Sook Nyul Choi (born 1937) is a Korean American children's storybook author.

==Writing==
Choi's native language is Korean. Choi writes about her own experiences as a young refugee from North Korea during the Korean War through her heroines in her books. She said, "I now have two countries, my native country of Korea, and my adopted country, the United States. Through my writing, I want to bring to life the history and culture of Korea to share with all my American friends."

In her first young adult book, The Year of Impossible Goodbyes (1991), Choi writes about 10-year-old Sookan's life and her family during the brutal Japanese occupation of the Korean Peninsula. When World War II ends, the Russian Army occupies the area north of the 38th Parallel thus creating Communist North Korea. This is the story of Sookan's life under the Japanese and Russian Occupation, and her harrowing escape from North Korea to South Korea in search of freedom.

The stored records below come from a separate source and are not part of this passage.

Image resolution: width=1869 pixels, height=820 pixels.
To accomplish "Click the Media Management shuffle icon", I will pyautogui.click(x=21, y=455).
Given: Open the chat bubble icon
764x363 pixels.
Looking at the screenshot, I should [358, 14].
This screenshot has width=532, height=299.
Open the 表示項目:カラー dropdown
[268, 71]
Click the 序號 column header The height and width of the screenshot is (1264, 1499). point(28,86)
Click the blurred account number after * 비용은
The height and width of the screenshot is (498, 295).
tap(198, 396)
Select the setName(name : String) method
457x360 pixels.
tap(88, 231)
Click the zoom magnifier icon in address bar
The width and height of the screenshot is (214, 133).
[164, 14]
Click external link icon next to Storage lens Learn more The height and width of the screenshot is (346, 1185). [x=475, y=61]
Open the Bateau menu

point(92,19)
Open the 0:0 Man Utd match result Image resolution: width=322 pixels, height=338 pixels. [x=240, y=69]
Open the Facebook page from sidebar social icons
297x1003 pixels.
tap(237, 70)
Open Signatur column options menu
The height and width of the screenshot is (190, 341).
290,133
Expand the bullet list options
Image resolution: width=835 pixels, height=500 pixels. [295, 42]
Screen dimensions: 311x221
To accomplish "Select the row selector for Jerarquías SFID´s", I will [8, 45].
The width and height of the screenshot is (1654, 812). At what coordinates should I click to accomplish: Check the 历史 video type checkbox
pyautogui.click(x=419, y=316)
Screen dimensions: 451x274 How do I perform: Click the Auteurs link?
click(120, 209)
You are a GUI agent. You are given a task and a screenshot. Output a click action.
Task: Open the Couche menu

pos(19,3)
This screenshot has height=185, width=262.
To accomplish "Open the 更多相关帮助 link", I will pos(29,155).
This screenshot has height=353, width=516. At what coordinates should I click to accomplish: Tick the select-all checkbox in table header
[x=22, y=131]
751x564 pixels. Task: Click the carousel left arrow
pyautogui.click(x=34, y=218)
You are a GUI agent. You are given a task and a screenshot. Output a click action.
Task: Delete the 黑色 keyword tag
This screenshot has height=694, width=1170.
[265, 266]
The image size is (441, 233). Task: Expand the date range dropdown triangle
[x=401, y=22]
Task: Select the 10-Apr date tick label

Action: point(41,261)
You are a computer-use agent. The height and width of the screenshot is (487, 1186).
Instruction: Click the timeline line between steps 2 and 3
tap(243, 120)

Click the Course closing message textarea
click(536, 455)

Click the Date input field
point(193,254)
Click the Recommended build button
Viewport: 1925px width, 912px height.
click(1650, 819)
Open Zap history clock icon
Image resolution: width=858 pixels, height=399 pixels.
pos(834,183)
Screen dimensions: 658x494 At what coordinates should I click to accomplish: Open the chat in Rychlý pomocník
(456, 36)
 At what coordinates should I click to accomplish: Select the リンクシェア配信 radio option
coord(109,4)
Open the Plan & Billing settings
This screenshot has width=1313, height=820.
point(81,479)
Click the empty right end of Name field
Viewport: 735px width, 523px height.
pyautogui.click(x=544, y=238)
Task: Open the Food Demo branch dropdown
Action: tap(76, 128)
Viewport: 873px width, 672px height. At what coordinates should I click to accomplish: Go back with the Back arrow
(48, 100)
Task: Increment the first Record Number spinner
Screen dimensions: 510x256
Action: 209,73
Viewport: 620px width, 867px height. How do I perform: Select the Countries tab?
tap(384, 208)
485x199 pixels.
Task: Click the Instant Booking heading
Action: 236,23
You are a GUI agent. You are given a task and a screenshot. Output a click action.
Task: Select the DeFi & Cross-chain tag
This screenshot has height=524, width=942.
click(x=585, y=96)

The book won numerous awards including Best Books for Young Adults, ALA Notable Book and Judy Lopez Book Award by the National Women's Book Association. It has been translated into several languages including Korean, French, Italian, and Japanese. It is also available in Braille and in audio book.

Her books can be used not only to promote reading and writing, but also to tie literature into the social studies curriculum in middle schools, high schools, and also political science at the college level. Choi's books explore themes of communism, freedom, international politics, and interaction among nations. They can be used to teach about socio-geopolitical events and historical realities of Asian nations, including how big powers affect the fate of small nations.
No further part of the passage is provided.